Sehr gern reist sie nach Polen, dem Land, aus dem ihre Großmutter stammt. Dort an derOstseeküste leben noch einige Verwandte, bei denen sie stets herzlich aufgenommen wird. Die große Wärme, die sie dort erfährt, beeindruckt besonders, weil hier die Wirtschaftskrise die Menschen ganz stark in ihrer Existenz bedroht. Wenn Tamara Skowronek von der herrlichen Landschaft und der weitestgehend unberührten Küstenregion spricht, strahlen ihre Augen. Unbedingt möchte sie in nächster Zeit einmal das Kurische Haff in Litauen besuchen, von dessen überirdischer Schönheit sie schon oft gehört hat.

Sie ist außerdem ein Fan von Andreas Pröve, den sie im vergangenen August endlich persönlich kennen gelernt hat. Sie bewundert dessen Mut, allein im Rollstuhl mit kleinem Gepäck die exotischsten Länder auf eigene Faust zu bereisen. Beeindruckt ist sie aber auch von der lebhaften und anschaulichen Art, wie Pröve in Vorträgen über seine Touren durch Indien, Tibet oder China berichtet und das Publikum in seinen Bann zieht.

Als großes Glück empfindet Tamara Skowronek, dass die Krankheit die Feinmotorik ihrer Hände nicht eingeschränkt hat. Ihre Cartoons, auf die sie sich mehr und mehr konzentriert hat, bringt sie flüssig zu Papier. Die Ideen zu den Bildern kommen meistens, wenn sie total entspannt in der Badewanne liegt. Sofort werden Stichworte auf einem bereitliegenden Block notiert und später umgesetzt.
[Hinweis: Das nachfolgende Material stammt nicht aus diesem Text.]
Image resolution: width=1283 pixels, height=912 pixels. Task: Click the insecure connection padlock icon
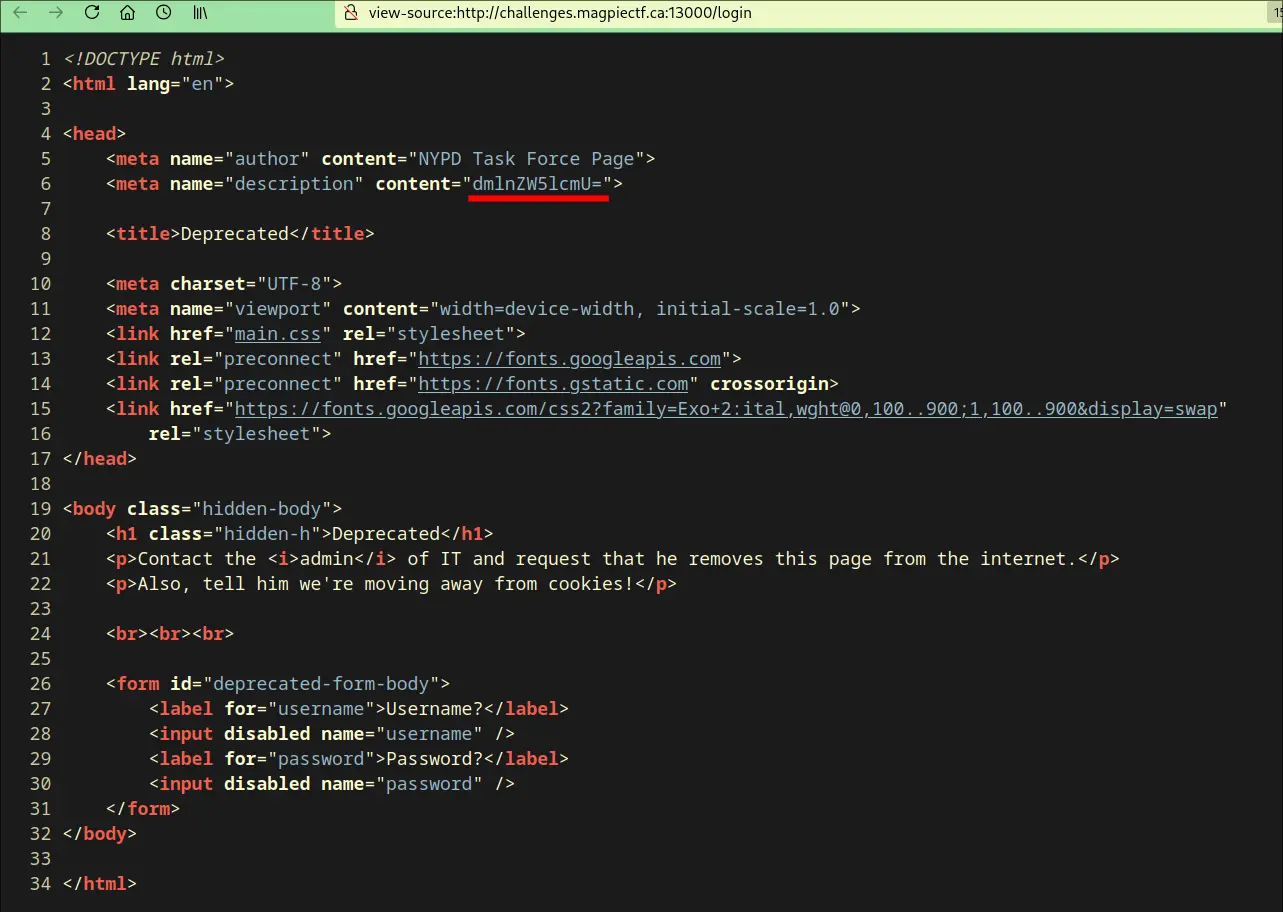[x=350, y=13]
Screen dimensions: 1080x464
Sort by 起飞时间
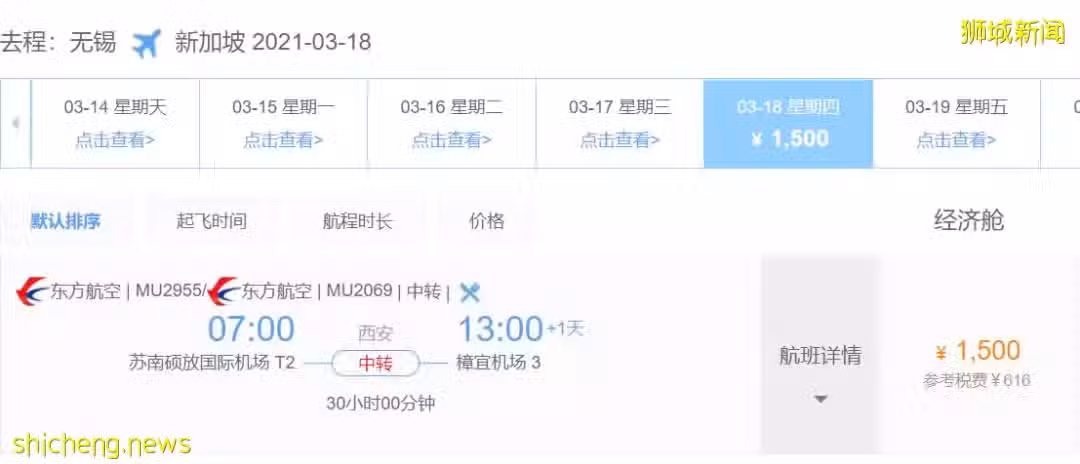211,221
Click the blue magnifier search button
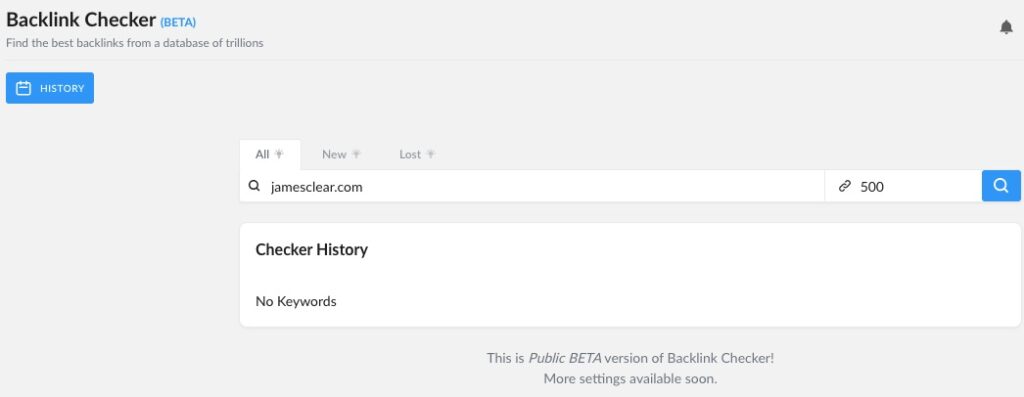Screen dimensions: 1024x397 (1001, 186)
Themen sind häufig Situationen mit behinderten Menschen, aber auch die politische Karikatur liegt ihr, wie sie erst neulich bei einemWettbewerb des STERN mit Bildern von Merkel und Steinmeier im Wahlkampf 2009 beweisen konnte. Seit einigen Jahren arbeitet sie freiberuflich für verschiedene Werbeagenturen. In erster Linie entwickelt sie Storyboards für Werbefilme. Das sind gezeichnete Entwürfe für die Geschichte eines solchen Films, also so etwas wie bildhafte Regieanweisungen. … und weil Power-Frauen immer wieder neue Projekte in Angriff nehmen, studiert Tamara Skowronek nebenbei im 5. Semester Philosophie an der Fernuniversität Hagen.